But food quality is also a supply chain problem. When sourcing and shipping perishables, product quality is paramount.
A lot of food is sourced and shipped globally. Ensuring quality requires far more than simply loading goods into a refrigerated container, adjusting the temperature settings, and loading it onto a container ship. There is a chain of custody involving multiple partners that all have a handle in shipping the goods.
Among the many opportunities for failure is in the cold chain because temperature is so important in ensuring a product does not decay. Advanced refrigeration technology in the transport arena is getting more pervasive all the time. But how can a company keep control of goods across every stage of the supply chain? While a large container ship may have excellent cold chain technology, does the last mile delivery truck have the same?
Granular visibility can catch problems before customers do
Network based supply chain visibility systems have gotten very mature in the past few years.
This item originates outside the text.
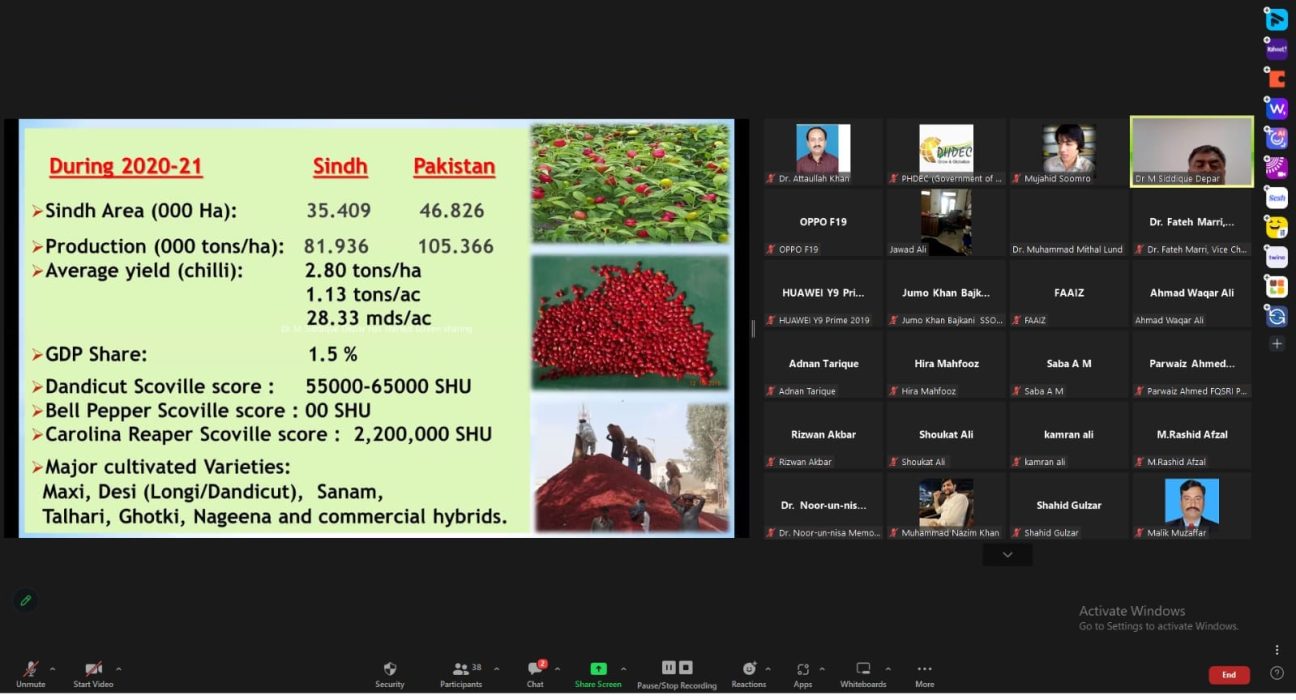Screen dimensions: 1296x700
Task: Click the red End meeting button
Action: 1229,675
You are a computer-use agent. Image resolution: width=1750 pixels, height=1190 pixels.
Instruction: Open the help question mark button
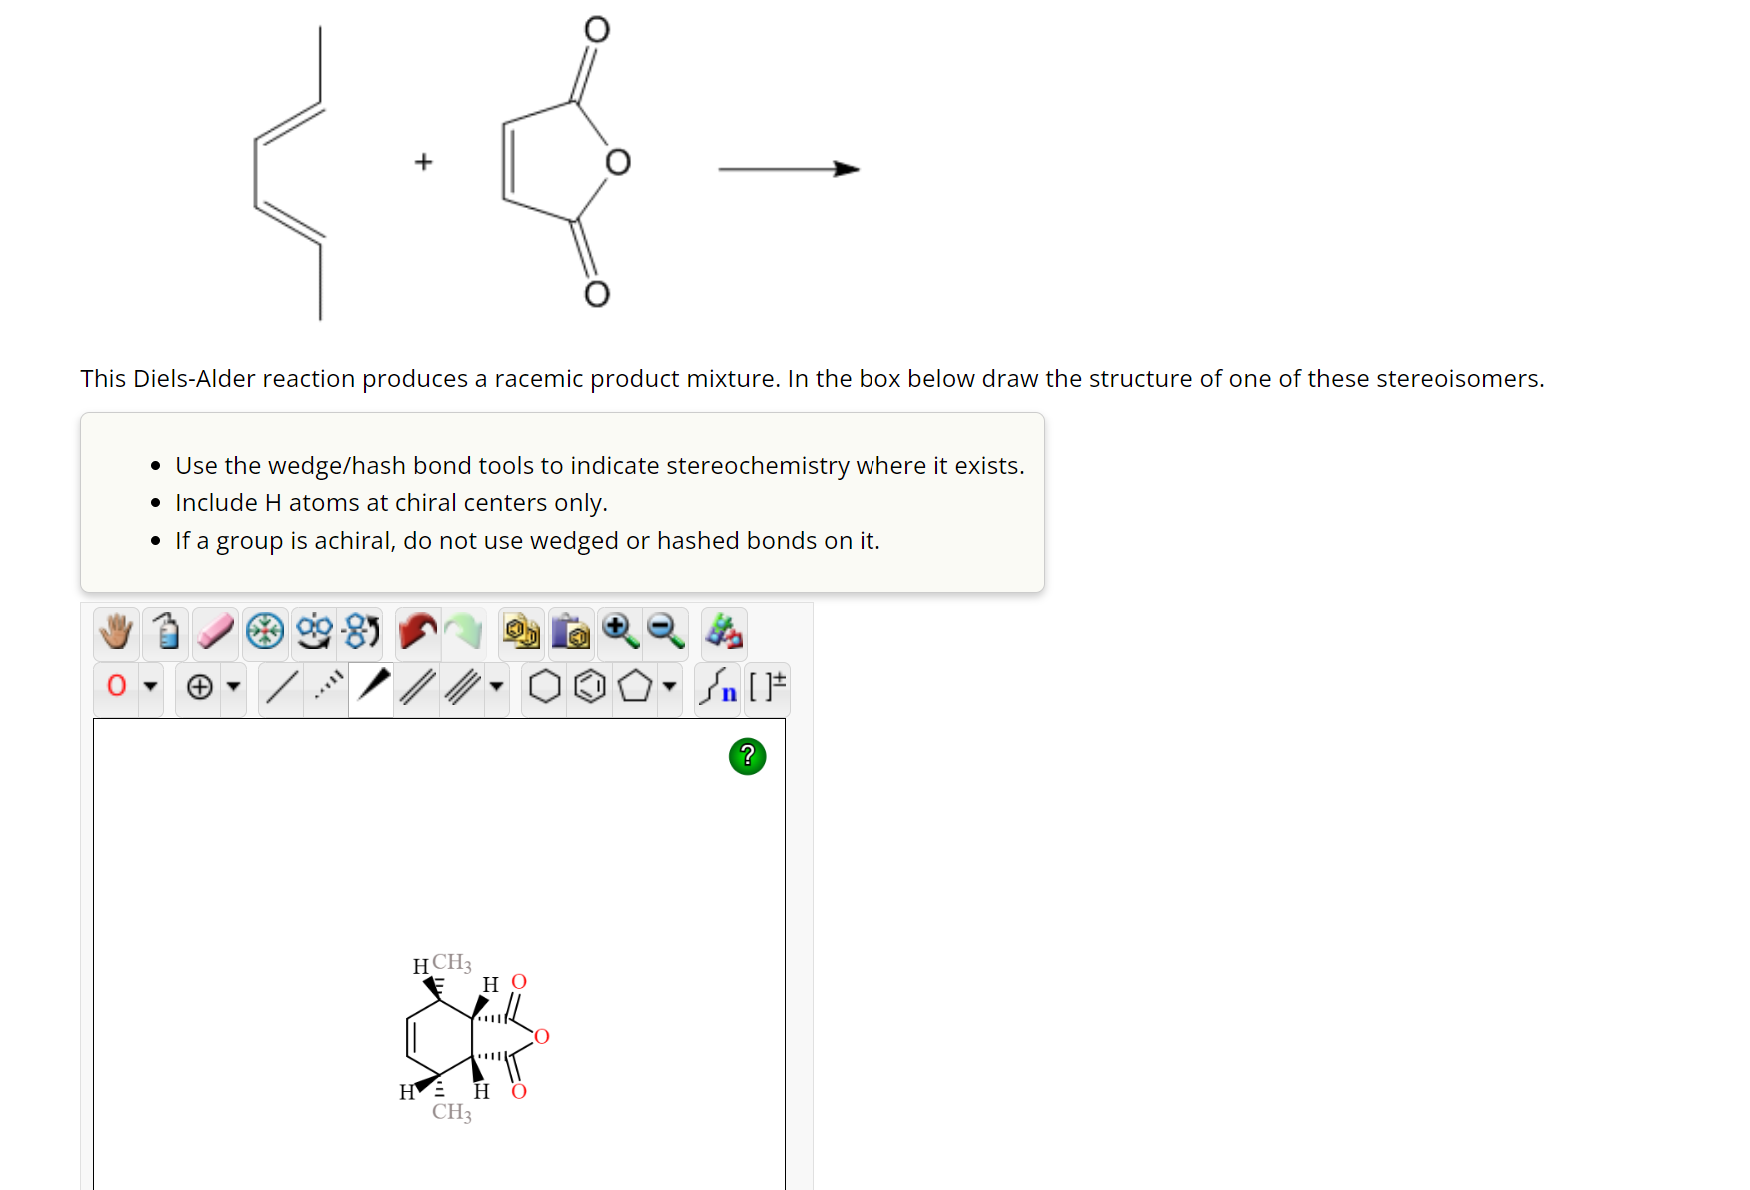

These cloud based platforms not only connect partners and companies to a core information set on the status of shipments, but they can also be embellished with data from other devices, such as GPS and Internet of Things (IoT) devices like sensors and mobile apps.
As the product makes its way from the farm to the kitchen shelf, connected technology is collecting and meshing vast pools of information, which provides a literal history book about where the product was grown, how it was grown, who handled it, what temperatures it was exposed to, how long it was in transit, what it was transported with, and more.
Advanced A.I. and machine learning technologies are able to process through these vast data pools (or “lakes”) to help identify at risk products before they are consumed.
There’s a lot of capability emerging, but the foundation is critical. A food company must first set up a network technology platform that connects internal systems and partners.
With the foundation in place, feeding in information from IoT devices begins to build out a product picture, giving food companies much greater ability to avoid a potentially catastrophic exposure.
While no company ever expects to sicken its customers with contaminated product, constant monitoring of the supply chain will go a long way towards avoiding another Chipotle event, or worse.